◆ **PROBLEM DESCRIPTION**
Reproduce the data below word for word.

(Stored data)
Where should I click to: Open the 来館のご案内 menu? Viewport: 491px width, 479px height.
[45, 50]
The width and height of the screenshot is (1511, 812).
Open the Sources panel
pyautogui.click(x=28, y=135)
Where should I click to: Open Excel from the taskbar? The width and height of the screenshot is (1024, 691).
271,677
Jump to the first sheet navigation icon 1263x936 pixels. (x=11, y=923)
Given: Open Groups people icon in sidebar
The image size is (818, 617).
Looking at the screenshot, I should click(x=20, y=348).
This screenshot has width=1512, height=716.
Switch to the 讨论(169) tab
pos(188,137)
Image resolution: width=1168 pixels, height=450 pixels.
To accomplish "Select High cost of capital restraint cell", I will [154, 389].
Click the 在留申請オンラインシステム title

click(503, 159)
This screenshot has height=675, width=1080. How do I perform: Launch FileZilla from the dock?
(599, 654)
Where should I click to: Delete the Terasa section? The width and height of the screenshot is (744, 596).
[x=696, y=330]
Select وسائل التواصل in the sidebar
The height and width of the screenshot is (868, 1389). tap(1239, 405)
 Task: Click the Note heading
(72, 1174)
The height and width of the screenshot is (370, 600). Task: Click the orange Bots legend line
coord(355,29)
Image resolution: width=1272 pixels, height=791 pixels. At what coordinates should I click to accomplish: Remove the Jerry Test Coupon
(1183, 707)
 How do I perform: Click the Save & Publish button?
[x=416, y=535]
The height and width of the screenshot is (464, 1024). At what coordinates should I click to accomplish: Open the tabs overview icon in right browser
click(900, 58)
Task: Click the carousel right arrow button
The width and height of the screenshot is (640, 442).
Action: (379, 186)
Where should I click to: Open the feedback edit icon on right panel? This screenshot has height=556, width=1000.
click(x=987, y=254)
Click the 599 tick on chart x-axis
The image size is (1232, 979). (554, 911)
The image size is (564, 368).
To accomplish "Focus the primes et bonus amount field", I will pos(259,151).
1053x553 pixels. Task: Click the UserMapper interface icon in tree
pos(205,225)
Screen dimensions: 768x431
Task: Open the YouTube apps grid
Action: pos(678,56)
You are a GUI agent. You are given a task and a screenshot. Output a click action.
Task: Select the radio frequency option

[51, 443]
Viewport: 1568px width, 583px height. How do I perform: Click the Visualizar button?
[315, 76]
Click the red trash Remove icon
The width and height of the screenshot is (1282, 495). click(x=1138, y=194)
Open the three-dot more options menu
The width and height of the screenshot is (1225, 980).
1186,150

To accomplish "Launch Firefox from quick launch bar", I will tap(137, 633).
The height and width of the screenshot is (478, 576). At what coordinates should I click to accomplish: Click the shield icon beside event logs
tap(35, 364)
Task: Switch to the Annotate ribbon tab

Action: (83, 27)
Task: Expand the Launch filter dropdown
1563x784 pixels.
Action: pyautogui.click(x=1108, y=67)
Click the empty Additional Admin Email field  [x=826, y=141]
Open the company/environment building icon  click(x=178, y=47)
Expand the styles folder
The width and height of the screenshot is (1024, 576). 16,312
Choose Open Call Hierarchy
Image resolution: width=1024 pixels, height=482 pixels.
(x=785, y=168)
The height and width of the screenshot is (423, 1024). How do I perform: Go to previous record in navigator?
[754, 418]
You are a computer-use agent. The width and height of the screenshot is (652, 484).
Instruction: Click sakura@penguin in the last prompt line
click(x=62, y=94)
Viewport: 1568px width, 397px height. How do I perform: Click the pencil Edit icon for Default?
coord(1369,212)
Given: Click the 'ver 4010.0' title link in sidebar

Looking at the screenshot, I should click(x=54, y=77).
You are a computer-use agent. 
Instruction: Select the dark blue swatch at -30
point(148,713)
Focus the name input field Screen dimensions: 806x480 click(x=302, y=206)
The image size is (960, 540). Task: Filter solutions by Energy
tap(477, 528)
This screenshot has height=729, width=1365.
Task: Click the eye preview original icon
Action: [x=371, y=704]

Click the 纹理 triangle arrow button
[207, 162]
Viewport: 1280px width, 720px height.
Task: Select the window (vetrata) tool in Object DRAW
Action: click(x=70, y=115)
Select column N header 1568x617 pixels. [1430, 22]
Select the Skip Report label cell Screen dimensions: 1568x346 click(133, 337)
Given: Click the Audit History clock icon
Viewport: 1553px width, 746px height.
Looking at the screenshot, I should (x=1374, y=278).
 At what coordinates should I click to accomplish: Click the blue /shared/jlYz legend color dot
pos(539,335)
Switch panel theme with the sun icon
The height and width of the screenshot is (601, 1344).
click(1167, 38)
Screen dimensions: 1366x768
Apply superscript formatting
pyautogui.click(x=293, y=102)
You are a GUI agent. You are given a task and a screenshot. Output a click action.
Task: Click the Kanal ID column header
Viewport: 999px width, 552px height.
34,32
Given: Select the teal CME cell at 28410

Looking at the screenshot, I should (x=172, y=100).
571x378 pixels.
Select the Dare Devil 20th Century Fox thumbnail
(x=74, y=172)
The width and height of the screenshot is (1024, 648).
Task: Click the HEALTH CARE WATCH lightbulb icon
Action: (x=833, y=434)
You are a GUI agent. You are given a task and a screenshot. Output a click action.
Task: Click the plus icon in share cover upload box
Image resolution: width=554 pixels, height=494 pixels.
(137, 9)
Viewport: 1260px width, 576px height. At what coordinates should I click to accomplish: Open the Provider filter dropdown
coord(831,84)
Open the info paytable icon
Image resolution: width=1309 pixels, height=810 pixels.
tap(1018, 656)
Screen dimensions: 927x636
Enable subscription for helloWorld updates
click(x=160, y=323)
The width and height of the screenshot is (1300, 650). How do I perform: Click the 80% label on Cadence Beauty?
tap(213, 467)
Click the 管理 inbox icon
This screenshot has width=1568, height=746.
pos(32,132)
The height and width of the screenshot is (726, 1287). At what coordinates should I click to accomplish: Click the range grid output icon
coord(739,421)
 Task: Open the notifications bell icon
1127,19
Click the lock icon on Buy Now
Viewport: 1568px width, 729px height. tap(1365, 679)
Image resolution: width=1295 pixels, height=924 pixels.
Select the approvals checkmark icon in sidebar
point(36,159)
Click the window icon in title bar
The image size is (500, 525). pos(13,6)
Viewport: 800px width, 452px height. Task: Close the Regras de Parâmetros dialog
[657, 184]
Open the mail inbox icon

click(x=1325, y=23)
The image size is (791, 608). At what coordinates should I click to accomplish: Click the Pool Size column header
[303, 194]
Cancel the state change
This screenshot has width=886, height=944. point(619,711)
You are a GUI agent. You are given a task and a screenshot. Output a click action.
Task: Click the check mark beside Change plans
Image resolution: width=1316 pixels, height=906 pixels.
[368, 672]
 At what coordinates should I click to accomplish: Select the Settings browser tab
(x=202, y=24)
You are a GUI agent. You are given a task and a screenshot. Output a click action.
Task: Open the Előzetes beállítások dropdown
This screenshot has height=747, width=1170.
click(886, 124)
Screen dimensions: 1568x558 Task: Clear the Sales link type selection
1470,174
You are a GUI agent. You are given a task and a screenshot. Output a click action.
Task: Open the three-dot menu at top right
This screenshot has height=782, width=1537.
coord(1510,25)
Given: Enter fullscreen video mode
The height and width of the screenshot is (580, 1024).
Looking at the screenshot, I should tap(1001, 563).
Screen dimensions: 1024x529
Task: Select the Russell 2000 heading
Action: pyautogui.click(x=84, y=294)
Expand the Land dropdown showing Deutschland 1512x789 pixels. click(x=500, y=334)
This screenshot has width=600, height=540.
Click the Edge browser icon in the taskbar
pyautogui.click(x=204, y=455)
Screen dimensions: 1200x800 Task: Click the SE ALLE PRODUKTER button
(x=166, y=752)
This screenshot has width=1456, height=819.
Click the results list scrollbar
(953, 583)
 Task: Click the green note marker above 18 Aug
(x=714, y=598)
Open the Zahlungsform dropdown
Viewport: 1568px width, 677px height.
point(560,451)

◆ **SOLVED EXERCISE**
Where should I click to: Open the 来館のご案内 menu? Viewport: 491px width, 479px height.
[45, 50]
The width and height of the screenshot is (1511, 812).
Open the Sources panel
pyautogui.click(x=28, y=135)
Where should I click to: Open Excel from the taskbar? The width and height of the screenshot is (1024, 691).
271,677
Jump to the first sheet navigation icon 1263x936 pixels. (x=11, y=923)
Given: Open Groups people icon in sidebar
The image size is (818, 617).
Looking at the screenshot, I should click(x=20, y=348).
This screenshot has width=1512, height=716.
Switch to the 讨论(169) tab
pos(188,137)
Image resolution: width=1168 pixels, height=450 pixels.
To accomplish "Select High cost of capital restraint cell", I will [154, 389].
Click the 在留申請オンラインシステム title

click(503, 159)
This screenshot has height=675, width=1080. How do I perform: Launch FileZilla from the dock?
(599, 654)
Where should I click to: Delete the Terasa section? The width and height of the screenshot is (744, 596).
[x=696, y=330]
Select وسائل التواصل in the sidebar
The height and width of the screenshot is (868, 1389). tap(1239, 405)
 Task: Click the Note heading
(72, 1174)
The height and width of the screenshot is (370, 600). Task: Click the orange Bots legend line
coord(355,29)
Image resolution: width=1272 pixels, height=791 pixels. At what coordinates should I click to accomplish: Remove the Jerry Test Coupon
(1183, 707)
 How do I perform: Click the Save & Publish button?
[x=416, y=535]
The height and width of the screenshot is (464, 1024). At what coordinates should I click to accomplish: Open the tabs overview icon in right browser
click(900, 58)
Task: Click the carousel right arrow button
The width and height of the screenshot is (640, 442).
Action: (379, 186)
Where should I click to: Open the feedback edit icon on right panel? This screenshot has height=556, width=1000.
click(x=987, y=254)
Click the 599 tick on chart x-axis
The image size is (1232, 979). (554, 911)
The image size is (564, 368).
To accomplish "Focus the primes et bonus amount field", I will pos(259,151).
1053x553 pixels. Task: Click the UserMapper interface icon in tree
pos(205,225)
Screen dimensions: 768x431
Task: Open the YouTube apps grid
Action: pos(678,56)
You are a GUI agent. You are given a task and a screenshot. Output a click action.
Task: Select the radio frequency option

[51, 443]
Viewport: 1568px width, 583px height. How do I perform: Click the Visualizar button?
[315, 76]
Click the red trash Remove icon
The width and height of the screenshot is (1282, 495). click(x=1138, y=194)
Open the three-dot more options menu
The width and height of the screenshot is (1225, 980).
1186,150

To accomplish "Launch Firefox from quick launch bar", I will tap(137, 633).
The height and width of the screenshot is (478, 576). At what coordinates should I click to accomplish: Click the shield icon beside event logs
tap(35, 364)
Task: Switch to the Annotate ribbon tab

Action: (83, 27)
Task: Expand the Launch filter dropdown
1563x784 pixels.
Action: pyautogui.click(x=1108, y=67)
Click the empty Additional Admin Email field  [x=826, y=141]
Open the company/environment building icon  click(x=178, y=47)
Expand the styles folder
The width and height of the screenshot is (1024, 576). 16,312
Choose Open Call Hierarchy
Image resolution: width=1024 pixels, height=482 pixels.
(x=785, y=168)
The height and width of the screenshot is (423, 1024). How do I perform: Go to previous record in navigator?
[754, 418]
You are a computer-use agent. The width and height of the screenshot is (652, 484).
Instruction: Click sakura@penguin in the last prompt line
click(x=62, y=94)
Viewport: 1568px width, 397px height. How do I perform: Click the pencil Edit icon for Default?
coord(1369,212)
Given: Click the 'ver 4010.0' title link in sidebar

Looking at the screenshot, I should click(x=54, y=77).
You are a computer-use agent. 
Instruction: Select the dark blue swatch at -30
point(148,713)
Focus the name input field Screen dimensions: 806x480 click(x=302, y=206)
The image size is (960, 540). Task: Filter solutions by Energy
tap(477, 528)
This screenshot has height=729, width=1365.
Task: Click the eye preview original icon
Action: [x=371, y=704]

Click the 纹理 triangle arrow button
[207, 162]
Viewport: 1280px width, 720px height.
Task: Select the window (vetrata) tool in Object DRAW
Action: click(x=70, y=115)
Select column N header 1568x617 pixels. [1430, 22]
Select the Skip Report label cell Screen dimensions: 1568x346 click(133, 337)
Given: Click the Audit History clock icon
Viewport: 1553px width, 746px height.
Looking at the screenshot, I should (x=1374, y=278).
 At what coordinates should I click to accomplish: Click the blue /shared/jlYz legend color dot
pos(539,335)
Switch panel theme with the sun icon
The height and width of the screenshot is (601, 1344).
click(1167, 38)
Screen dimensions: 1366x768
Apply superscript formatting
pyautogui.click(x=293, y=102)
You are a GUI agent. You are given a task and a screenshot. Output a click action.
Task: Click the Kanal ID column header
Viewport: 999px width, 552px height.
34,32
Given: Select the teal CME cell at 28410

Looking at the screenshot, I should (x=172, y=100).
571x378 pixels.
Select the Dare Devil 20th Century Fox thumbnail
(x=74, y=172)
The width and height of the screenshot is (1024, 648).
Task: Click the HEALTH CARE WATCH lightbulb icon
Action: (x=833, y=434)
You are a GUI agent. You are given a task and a screenshot. Output a click action.
Task: Click the plus icon in share cover upload box
Image resolution: width=554 pixels, height=494 pixels.
(137, 9)
Viewport: 1260px width, 576px height. At what coordinates should I click to accomplish: Open the Provider filter dropdown
coord(831,84)
Open the info paytable icon
Image resolution: width=1309 pixels, height=810 pixels.
tap(1018, 656)
Screen dimensions: 927x636
Enable subscription for helloWorld updates
click(x=160, y=323)
The width and height of the screenshot is (1300, 650). How do I perform: Click the 80% label on Cadence Beauty?
tap(213, 467)
Click the 管理 inbox icon
This screenshot has width=1568, height=746.
pos(32,132)
The height and width of the screenshot is (726, 1287). At what coordinates should I click to accomplish: Click the range grid output icon
coord(739,421)
 Task: Open the notifications bell icon
1127,19
Click the lock icon on Buy Now
Viewport: 1568px width, 729px height. tap(1365, 679)
Image resolution: width=1295 pixels, height=924 pixels.
Select the approvals checkmark icon in sidebar
point(36,159)
Click the window icon in title bar
The image size is (500, 525). pos(13,6)
Viewport: 800px width, 452px height. Task: Close the Regras de Parâmetros dialog
[657, 184]
Open the mail inbox icon

click(x=1325, y=23)
The image size is (791, 608). At what coordinates should I click to accomplish: Click the Pool Size column header
[303, 194]
Cancel the state change
This screenshot has width=886, height=944. point(619,711)
You are a GUI agent. You are given a task and a screenshot. Output a click action.
Task: Click the check mark beside Change plans
Image resolution: width=1316 pixels, height=906 pixels.
[368, 672]
 At what coordinates should I click to accomplish: Select the Settings browser tab
(x=202, y=24)
You are a GUI agent. You are given a task and a screenshot. Output a click action.
Task: Open the Előzetes beállítások dropdown
This screenshot has height=747, width=1170.
click(886, 124)
Screen dimensions: 1568x558 Task: Clear the Sales link type selection
1470,174
You are a GUI agent. You are given a task and a screenshot. Output a click action.
Task: Open the three-dot menu at top right
This screenshot has height=782, width=1537.
coord(1510,25)
Given: Enter fullscreen video mode
The height and width of the screenshot is (580, 1024).
Looking at the screenshot, I should tap(1001, 563).
Screen dimensions: 1024x529
Task: Select the Russell 2000 heading
Action: pyautogui.click(x=84, y=294)
Expand the Land dropdown showing Deutschland 1512x789 pixels. click(x=500, y=334)
This screenshot has width=600, height=540.
Click the Edge browser icon in the taskbar
pyautogui.click(x=204, y=455)
Screen dimensions: 1200x800 Task: Click the SE ALLE PRODUKTER button
(x=166, y=752)
This screenshot has width=1456, height=819.
Click the results list scrollbar
(953, 583)
 Task: Click the green note marker above 18 Aug
(x=714, y=598)
Open the Zahlungsform dropdown
Viewport: 1568px width, 677px height.
point(560,451)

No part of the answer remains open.